Ver un montaje de Eugenio Barba es asistir a la historia viva de la escena más renovadora del siglo XX. Reconocemos en el comportamiento de los actores la huella meyerholdiana; recordamos a Copeau, Lecoq y Grotowski, especialmente este último, en el espíritu que anima el sentido, el planteamiento y los recursos dramáticos del espectáculo: el protagonismo del actor, maestro en el dominio de su voz y de su cuerpo, la incorporación de diferentes tradiciones culturales y la mezcla de distintos idiomas que parecen el mismo, la ausencia de separación entre actores y público, el sentido ceremonial de la escena... Todo es ingenio y buen gusto en el Odín Teatro de Eugenio Barba, un genio, apoyado en un equipo que da forma definida a sus directrices, capaz de dar vida incluso a las gradas mismas donde se sientan los espectadores, que sin duda juegan su papel en la obra. ¿Quién es ese público que observa y es observado por los actores? ¿Acaso los mismos pájaros a quienes se reclama en el texto y cuyas imágenes aparecen reflejadas en las paredes de la sala al finalizar la función?

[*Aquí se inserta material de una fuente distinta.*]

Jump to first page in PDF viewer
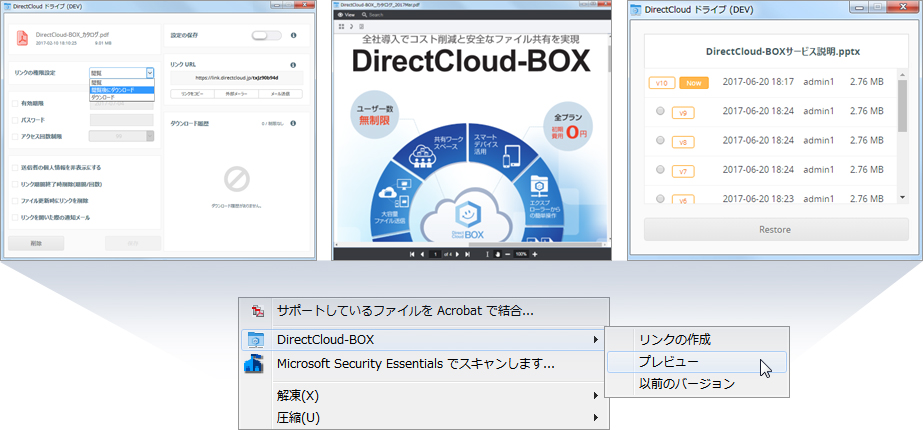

El próximo 18 de febrero, el Odín Teatro ofrecerá su última representación en Madrid para alzar su vuelo hacia otros lugares. Los privilegiados que hayan tenido la oportunidad de ver su trabajo en alguna de las diez representaciones que habrán realizado hasta ese día, a buen seguro, no olvidarán nunca esa experiencia y el honor de haber sido conducidos a su asiento por el mismísimo Eugenio Barba.     

Entre las masacres y el horror, los pájaros cantan. Y también los hombres.